Segment Start: THE DATA
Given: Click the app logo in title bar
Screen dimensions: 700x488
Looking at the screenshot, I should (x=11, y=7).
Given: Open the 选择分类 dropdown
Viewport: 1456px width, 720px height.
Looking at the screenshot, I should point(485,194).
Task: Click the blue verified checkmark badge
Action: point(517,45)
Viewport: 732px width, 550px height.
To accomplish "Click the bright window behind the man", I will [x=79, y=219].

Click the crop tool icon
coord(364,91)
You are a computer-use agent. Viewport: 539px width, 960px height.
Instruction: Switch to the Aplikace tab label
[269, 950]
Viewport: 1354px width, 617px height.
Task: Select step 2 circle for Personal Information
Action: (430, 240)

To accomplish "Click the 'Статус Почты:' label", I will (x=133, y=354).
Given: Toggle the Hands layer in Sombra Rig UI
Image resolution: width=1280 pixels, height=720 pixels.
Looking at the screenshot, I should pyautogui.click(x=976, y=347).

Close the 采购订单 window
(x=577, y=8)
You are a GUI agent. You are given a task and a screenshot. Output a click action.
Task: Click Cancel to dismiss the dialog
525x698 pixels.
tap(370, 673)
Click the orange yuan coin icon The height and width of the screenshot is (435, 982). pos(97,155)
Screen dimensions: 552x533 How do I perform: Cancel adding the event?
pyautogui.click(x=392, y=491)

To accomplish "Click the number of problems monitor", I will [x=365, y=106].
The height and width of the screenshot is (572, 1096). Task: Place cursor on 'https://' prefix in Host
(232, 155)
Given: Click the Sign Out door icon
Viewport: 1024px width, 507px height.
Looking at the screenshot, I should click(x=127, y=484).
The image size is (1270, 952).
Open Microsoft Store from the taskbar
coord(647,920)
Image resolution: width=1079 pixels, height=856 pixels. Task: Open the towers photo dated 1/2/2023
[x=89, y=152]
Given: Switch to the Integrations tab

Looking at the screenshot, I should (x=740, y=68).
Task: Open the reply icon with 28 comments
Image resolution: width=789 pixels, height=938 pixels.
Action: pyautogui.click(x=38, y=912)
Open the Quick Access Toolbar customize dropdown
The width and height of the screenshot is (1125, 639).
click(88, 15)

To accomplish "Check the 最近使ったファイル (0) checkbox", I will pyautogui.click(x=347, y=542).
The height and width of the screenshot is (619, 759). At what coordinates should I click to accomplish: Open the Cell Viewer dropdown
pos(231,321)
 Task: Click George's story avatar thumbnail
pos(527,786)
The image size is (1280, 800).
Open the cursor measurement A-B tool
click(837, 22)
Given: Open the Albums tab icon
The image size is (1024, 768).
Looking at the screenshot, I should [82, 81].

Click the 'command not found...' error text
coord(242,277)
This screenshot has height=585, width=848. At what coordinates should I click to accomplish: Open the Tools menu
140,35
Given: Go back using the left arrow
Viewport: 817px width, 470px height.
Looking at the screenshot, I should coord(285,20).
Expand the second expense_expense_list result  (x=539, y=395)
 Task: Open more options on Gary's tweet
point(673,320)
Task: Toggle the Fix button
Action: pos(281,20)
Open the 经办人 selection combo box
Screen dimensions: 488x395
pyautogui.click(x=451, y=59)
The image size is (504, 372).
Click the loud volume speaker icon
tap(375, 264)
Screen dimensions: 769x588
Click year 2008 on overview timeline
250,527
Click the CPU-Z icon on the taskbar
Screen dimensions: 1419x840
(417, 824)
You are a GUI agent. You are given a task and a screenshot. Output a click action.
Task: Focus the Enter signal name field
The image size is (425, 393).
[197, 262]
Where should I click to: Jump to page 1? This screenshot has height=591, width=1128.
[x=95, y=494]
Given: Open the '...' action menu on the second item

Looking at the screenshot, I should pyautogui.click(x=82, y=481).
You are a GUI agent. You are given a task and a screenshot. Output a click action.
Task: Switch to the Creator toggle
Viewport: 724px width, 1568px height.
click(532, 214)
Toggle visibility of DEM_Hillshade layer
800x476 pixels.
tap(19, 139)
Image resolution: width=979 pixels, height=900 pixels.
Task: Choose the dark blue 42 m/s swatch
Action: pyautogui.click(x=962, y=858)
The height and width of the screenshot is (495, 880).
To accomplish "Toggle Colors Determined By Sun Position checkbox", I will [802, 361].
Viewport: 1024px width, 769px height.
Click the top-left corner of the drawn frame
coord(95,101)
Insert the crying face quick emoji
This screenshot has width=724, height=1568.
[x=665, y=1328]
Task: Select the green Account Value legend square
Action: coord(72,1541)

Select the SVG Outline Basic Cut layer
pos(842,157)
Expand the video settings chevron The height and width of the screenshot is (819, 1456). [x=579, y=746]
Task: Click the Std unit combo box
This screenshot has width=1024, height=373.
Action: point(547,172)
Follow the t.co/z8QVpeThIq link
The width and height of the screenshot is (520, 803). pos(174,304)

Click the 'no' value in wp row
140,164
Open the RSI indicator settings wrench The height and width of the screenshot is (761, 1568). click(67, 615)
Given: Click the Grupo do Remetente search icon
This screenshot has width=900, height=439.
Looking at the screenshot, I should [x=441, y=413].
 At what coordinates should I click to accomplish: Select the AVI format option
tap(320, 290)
Segment End: THE DATA
▶ [DIRECTIONS FOR THIS TASK]:
Your response should hold the lines from the first line of the entries above through the line with "You are a computer-use", each retyped exactly, and nothing else.

▶ [THE ANSWER]:
Given: Click the app logo in title bar
Screen dimensions: 700x488
Looking at the screenshot, I should (x=11, y=7).
Given: Open the 选择分类 dropdown
Viewport: 1456px width, 720px height.
Looking at the screenshot, I should point(485,194).
Task: Click the blue verified checkmark badge
Action: point(517,45)
Viewport: 732px width, 550px height.
To accomplish "Click the bright window behind the man", I will [x=79, y=219].

Click the crop tool icon
coord(364,91)
You are a computer-use agent. Viewport: 539px width, 960px height.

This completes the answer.